Alexander Leonidovich Kaidanovsky (Russian: Алекса́ндр Леони́дович Кайдано́вский; 23 July 1946, Rostov-on-Don, USSR - 3 December 1995, Moscow, Russia) was a Soviet and Russian actor and film director.
His best known roles are in films such as At Home Among Strangers (1974), Telokhranitel/The Bodyguard (1979) and Stalker (1979).
Prior to pursuing an acting career, Kaidanovsky attended technical college where he was training to become a welder. Apparently a prospect of becoming a worker did not appeal to him and in 1965 he started studying acting at The Rostov Theatre School and the Schukin Institute in Moscow. Before completing the course he took his first part in the film A Mysterious Wall, (1967) and upon graduation in 1969, he worked as stage actor.
In 1985 he directed A Simple Death, which was screened in the Un Certain Regard section at the 1987 Cannes Film Festival.
Kaidanovsky made his theatre debut at the Eugene Vakhtangov Theatre in 1969. In 1971 he was invited to join MKHAT, the Moscow Arts Theatre, the best classical theatre in Russia, a rare privilege for a 25-year-old graduate.
He made his major film debut in Yours Among Strangers and a Stranger Among Yours (1974), and over the next few years appeared in some two dozen films, including the satirical comedy Diamonds for Dictatorship of the Proletariat (1976) and The Life of Beethoven (1980).
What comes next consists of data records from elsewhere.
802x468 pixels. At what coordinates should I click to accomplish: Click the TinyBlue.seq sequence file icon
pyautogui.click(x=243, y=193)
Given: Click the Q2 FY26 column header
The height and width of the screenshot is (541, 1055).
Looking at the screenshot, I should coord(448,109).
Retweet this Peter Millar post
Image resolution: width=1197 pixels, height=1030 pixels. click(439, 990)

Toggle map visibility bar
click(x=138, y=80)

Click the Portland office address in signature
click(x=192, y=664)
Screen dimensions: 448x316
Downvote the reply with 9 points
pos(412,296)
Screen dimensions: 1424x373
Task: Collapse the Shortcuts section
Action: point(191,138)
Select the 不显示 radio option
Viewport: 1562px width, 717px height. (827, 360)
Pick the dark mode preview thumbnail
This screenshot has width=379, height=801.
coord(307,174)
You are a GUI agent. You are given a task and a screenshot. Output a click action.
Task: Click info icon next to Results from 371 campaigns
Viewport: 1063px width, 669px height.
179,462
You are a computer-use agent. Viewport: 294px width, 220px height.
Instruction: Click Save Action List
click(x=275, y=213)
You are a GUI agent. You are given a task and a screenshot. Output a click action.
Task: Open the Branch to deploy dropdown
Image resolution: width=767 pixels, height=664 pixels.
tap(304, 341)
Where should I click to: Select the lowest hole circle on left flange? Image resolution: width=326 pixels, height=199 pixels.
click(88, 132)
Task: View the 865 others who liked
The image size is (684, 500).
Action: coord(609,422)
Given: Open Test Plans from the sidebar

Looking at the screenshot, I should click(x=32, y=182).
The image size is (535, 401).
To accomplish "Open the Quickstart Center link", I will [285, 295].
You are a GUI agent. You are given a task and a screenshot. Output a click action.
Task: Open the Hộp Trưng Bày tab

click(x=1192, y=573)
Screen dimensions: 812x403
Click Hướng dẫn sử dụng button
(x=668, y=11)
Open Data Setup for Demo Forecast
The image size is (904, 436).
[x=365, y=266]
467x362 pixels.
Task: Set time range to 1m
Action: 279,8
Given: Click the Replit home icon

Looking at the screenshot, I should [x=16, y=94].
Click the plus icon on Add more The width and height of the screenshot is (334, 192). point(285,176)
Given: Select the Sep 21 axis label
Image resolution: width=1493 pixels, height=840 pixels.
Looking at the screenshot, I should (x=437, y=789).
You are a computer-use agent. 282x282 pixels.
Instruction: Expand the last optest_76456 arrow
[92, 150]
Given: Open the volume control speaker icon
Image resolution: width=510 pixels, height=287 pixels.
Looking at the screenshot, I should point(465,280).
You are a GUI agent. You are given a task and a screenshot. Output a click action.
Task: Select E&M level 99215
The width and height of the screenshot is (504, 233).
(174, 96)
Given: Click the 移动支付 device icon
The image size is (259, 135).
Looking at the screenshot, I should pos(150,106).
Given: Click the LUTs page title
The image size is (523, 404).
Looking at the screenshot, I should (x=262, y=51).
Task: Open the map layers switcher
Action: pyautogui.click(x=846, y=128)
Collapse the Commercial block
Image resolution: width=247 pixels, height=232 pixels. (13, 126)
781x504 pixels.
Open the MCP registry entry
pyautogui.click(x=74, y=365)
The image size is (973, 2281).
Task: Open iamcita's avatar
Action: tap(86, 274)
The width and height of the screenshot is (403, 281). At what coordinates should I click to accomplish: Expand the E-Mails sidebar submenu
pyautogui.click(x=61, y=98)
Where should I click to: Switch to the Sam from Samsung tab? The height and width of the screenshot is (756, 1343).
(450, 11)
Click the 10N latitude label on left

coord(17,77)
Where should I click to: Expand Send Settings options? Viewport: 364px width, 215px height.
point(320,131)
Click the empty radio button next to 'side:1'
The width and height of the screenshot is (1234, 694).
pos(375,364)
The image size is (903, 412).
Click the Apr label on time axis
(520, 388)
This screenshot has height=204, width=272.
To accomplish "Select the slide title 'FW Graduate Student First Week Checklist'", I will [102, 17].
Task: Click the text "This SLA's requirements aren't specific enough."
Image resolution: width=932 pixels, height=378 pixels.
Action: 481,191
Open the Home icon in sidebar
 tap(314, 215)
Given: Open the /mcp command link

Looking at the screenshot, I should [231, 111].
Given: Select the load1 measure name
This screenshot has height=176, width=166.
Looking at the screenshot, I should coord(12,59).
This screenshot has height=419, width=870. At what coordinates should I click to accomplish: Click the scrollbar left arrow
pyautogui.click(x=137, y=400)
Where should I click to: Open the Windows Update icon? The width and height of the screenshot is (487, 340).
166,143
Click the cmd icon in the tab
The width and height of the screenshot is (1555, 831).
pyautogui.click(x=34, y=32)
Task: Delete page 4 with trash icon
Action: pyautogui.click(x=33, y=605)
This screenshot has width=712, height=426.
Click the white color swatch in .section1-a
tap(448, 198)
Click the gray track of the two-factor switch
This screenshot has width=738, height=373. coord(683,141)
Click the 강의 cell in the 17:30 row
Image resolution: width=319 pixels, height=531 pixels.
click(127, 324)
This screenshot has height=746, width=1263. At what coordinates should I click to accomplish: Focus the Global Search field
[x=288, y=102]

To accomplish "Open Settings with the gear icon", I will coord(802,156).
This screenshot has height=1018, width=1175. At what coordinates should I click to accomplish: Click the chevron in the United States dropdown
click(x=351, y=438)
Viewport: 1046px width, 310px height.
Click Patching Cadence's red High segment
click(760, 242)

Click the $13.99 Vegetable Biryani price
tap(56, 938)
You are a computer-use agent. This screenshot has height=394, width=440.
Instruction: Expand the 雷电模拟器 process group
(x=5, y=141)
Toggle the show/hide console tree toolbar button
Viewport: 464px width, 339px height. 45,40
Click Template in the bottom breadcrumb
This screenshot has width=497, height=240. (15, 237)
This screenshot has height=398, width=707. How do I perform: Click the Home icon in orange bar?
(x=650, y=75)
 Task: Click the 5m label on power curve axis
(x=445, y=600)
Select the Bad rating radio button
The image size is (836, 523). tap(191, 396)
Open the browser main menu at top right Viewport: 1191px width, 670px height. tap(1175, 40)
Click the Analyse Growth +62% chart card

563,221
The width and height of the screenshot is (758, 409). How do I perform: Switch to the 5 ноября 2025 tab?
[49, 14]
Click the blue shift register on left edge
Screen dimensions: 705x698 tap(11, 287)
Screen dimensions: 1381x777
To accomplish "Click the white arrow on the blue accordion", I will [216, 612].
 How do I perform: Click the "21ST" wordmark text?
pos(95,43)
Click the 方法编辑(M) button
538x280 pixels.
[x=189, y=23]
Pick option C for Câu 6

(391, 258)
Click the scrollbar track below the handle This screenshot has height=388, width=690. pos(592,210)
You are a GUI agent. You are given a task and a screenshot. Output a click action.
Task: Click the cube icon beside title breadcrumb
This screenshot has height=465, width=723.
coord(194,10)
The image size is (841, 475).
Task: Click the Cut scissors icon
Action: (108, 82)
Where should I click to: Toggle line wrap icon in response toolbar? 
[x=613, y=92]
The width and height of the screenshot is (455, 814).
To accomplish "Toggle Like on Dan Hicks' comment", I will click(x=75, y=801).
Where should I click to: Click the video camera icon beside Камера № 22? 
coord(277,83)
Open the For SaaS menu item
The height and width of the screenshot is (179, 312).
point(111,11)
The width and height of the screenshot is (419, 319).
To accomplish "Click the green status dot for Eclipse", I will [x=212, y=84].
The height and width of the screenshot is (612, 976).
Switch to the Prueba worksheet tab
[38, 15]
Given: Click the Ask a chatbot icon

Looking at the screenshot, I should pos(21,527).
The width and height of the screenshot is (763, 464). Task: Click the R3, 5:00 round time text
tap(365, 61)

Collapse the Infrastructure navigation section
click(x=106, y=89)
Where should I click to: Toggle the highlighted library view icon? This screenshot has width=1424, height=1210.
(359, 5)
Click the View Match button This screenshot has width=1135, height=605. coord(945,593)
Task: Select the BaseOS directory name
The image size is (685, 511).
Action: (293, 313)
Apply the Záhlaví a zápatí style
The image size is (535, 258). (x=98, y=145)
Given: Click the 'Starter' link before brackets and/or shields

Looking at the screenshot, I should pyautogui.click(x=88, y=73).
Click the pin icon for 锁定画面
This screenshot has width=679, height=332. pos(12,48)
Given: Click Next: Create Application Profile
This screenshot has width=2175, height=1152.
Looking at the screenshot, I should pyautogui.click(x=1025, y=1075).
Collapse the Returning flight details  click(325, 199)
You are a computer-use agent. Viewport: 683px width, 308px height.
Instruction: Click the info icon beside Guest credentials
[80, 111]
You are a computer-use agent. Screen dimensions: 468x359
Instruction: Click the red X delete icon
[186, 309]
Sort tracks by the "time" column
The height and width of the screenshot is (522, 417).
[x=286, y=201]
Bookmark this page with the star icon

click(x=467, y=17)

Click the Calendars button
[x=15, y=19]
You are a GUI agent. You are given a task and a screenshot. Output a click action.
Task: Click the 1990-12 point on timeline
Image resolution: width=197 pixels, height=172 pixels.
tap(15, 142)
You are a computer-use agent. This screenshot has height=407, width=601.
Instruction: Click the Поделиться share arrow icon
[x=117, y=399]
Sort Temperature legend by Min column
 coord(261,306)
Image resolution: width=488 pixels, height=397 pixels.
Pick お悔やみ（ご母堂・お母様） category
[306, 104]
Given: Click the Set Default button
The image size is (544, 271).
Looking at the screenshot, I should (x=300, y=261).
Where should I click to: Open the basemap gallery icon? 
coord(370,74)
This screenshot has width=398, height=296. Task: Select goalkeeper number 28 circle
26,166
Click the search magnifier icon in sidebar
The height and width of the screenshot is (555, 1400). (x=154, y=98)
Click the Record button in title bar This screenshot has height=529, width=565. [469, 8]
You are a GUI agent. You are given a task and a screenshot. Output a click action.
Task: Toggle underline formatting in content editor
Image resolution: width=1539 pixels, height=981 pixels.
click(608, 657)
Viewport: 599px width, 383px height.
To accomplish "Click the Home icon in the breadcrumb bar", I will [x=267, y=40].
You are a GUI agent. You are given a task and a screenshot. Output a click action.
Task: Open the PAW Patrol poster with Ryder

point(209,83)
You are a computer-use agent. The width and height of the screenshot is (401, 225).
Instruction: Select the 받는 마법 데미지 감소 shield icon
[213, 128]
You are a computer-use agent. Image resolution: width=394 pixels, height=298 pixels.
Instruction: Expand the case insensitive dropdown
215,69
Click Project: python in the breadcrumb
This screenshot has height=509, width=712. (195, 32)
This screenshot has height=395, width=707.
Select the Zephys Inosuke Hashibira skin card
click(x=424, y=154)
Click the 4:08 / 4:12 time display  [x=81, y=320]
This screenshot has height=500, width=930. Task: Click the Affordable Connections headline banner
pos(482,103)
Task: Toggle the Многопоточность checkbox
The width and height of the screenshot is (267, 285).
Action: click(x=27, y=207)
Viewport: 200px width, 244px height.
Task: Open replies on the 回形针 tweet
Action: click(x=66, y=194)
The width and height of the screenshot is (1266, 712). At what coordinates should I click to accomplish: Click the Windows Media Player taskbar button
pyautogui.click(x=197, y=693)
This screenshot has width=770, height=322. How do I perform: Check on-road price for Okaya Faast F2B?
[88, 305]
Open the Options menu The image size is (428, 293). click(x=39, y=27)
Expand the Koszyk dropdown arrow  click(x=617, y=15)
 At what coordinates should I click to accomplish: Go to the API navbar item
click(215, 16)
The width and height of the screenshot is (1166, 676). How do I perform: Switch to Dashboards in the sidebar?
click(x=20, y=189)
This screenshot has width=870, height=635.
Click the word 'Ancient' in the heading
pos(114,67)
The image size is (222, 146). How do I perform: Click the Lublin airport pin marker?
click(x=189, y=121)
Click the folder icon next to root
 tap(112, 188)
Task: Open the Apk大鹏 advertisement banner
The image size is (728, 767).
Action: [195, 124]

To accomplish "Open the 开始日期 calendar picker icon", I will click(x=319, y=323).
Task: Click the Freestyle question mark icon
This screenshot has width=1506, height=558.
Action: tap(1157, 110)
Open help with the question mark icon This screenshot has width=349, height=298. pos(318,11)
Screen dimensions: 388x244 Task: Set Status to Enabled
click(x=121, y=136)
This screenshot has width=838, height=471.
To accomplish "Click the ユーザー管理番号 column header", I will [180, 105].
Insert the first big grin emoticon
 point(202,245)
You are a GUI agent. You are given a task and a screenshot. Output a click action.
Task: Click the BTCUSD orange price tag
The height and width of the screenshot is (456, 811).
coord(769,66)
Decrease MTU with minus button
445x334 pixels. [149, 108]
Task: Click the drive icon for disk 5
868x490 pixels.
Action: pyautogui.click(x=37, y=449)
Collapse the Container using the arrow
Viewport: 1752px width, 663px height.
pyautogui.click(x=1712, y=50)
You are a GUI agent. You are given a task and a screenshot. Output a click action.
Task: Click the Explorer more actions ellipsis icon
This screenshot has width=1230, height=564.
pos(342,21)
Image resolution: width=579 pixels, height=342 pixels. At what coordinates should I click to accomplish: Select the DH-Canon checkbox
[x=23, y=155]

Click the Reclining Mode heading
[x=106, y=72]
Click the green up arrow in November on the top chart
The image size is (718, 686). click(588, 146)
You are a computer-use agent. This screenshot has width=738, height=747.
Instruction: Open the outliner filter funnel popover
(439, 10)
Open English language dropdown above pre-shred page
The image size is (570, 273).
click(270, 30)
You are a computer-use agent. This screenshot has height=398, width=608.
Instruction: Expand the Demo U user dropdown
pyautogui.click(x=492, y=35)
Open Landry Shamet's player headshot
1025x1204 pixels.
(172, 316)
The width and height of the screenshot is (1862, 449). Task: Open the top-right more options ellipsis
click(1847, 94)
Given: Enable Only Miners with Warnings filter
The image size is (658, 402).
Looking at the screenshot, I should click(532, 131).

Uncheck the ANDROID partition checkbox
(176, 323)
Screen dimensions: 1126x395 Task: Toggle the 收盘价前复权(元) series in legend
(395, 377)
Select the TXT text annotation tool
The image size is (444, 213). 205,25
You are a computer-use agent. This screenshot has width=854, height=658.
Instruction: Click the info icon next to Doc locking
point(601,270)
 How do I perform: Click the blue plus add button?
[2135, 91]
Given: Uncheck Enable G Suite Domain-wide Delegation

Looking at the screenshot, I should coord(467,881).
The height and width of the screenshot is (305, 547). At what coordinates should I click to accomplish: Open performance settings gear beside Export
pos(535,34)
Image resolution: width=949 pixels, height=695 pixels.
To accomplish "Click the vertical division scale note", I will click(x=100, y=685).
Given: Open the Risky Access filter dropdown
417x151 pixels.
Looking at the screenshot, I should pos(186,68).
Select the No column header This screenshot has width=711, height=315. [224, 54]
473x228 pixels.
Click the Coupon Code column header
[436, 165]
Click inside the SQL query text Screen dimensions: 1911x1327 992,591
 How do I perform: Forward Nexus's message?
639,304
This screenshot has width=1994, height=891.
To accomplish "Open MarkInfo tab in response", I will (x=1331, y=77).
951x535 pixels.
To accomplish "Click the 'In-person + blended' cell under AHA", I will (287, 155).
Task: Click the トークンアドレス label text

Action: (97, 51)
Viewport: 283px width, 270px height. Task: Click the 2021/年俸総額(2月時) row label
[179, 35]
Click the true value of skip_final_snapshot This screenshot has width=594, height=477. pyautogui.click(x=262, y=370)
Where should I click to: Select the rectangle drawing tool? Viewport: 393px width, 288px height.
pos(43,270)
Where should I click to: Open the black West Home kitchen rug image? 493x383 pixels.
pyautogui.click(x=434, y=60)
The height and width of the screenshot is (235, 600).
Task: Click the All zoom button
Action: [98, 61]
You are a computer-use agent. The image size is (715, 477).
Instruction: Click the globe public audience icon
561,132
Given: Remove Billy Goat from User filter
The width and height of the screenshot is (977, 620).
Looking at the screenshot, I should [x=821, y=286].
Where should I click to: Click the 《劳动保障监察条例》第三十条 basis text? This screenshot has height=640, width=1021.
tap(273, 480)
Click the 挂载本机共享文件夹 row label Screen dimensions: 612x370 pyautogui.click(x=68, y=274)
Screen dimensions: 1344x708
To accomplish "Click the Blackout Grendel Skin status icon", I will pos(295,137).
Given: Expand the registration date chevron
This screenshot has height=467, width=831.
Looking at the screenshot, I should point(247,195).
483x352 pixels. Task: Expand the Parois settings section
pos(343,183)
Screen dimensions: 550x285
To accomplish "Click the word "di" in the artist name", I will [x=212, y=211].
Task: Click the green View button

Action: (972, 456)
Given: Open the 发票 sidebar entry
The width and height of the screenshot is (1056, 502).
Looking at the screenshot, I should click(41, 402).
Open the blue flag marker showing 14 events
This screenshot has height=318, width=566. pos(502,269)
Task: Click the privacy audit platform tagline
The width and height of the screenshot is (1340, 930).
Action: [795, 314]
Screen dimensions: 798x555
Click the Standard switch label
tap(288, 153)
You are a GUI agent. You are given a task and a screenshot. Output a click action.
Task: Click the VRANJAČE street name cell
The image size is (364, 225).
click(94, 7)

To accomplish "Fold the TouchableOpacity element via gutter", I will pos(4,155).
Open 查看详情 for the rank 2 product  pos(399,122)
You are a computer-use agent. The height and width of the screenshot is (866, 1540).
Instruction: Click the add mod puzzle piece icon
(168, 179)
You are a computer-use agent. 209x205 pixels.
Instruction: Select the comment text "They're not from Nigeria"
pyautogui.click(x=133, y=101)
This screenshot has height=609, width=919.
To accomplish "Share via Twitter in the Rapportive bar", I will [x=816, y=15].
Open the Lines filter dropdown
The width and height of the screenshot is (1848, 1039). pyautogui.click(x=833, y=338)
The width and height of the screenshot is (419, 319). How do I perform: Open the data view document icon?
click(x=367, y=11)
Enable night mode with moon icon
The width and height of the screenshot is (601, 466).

At his peak in the '70s Kaidanovsky was among Soviet Russia's most popular actors, and it was at this point that famed Soviet director Andrei Tarkovsky, impressed by the looks and the acting technique of Kaidanovsky in Diamonds, invited him to play the title-role in his new film, Stalker (1979). This role earned Kaidanovsky international acclaim.